I met another man, married him, had seven more children. And now I am back in school. I’ll graduate in May with a degree in social work. And my ending salary as a social worker will not approach the beginning salary of an accountant. And I am okay with that. Because according to my standards, I will be wildly successful. I will make a difference in lives, and when I do that, I will be making a difference in the world.

In fact, I am already wildly successful. I have eight happy, healthy, intelligent children who know that they have my unconditional positive regard.

See I drew parallels in that shower today. Defense attorney, paralegal, full time mom, social worker. Service. Right livelihood. And I am not saying that anyone else doesn’t have right livelihood. I am saying that my choices all along have been consistent, that I knew what they meant at the time, and that I willingly accepted the consequences. The only problem comes when I compare myself to others. * I * do that. No one else. I judge me for not having the *stuff* of success when I have chosen a different measure. I have done so clearly, intelligently, and repeatedly.

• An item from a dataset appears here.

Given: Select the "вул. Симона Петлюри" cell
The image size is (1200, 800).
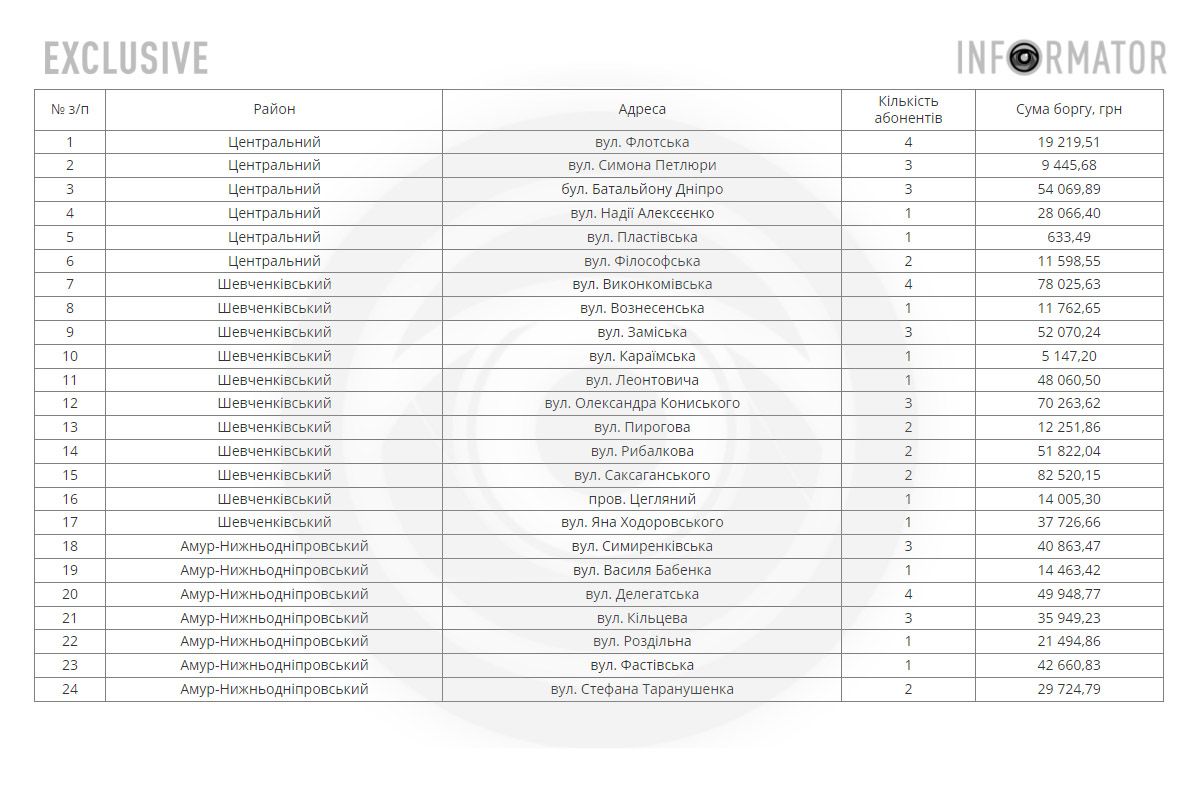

I need to let that go. I need to let go of measuring myself by lack of stuff as clear-headedly as I have let go of the stuff itself.

4 thoughts on “Success

  1. You need to truly measure yourself only by the “stuff” you have…You have 8 (I think that is right) children given to you by God. You have raised them to this point the way you felt they should be raised. They have not murdered anyone and appear to me to be normal, healthly children. The love you have shown these children during their lifetime will continue long after you and I are gone. You are very blessed in your children . Things are not important, don’t get me wrong, I feel everyone that is able should be self sufficient. But if we look around us the stuff things are not what brings us joy. It is the things God has asked us to do that makes us happy. Enjoy your children and continue to guide them in the way they should go. God bless you and your family.

  2. IKR? But I should get points for finally realizing that’s what I was doing. Comparison truly is the mother of misery.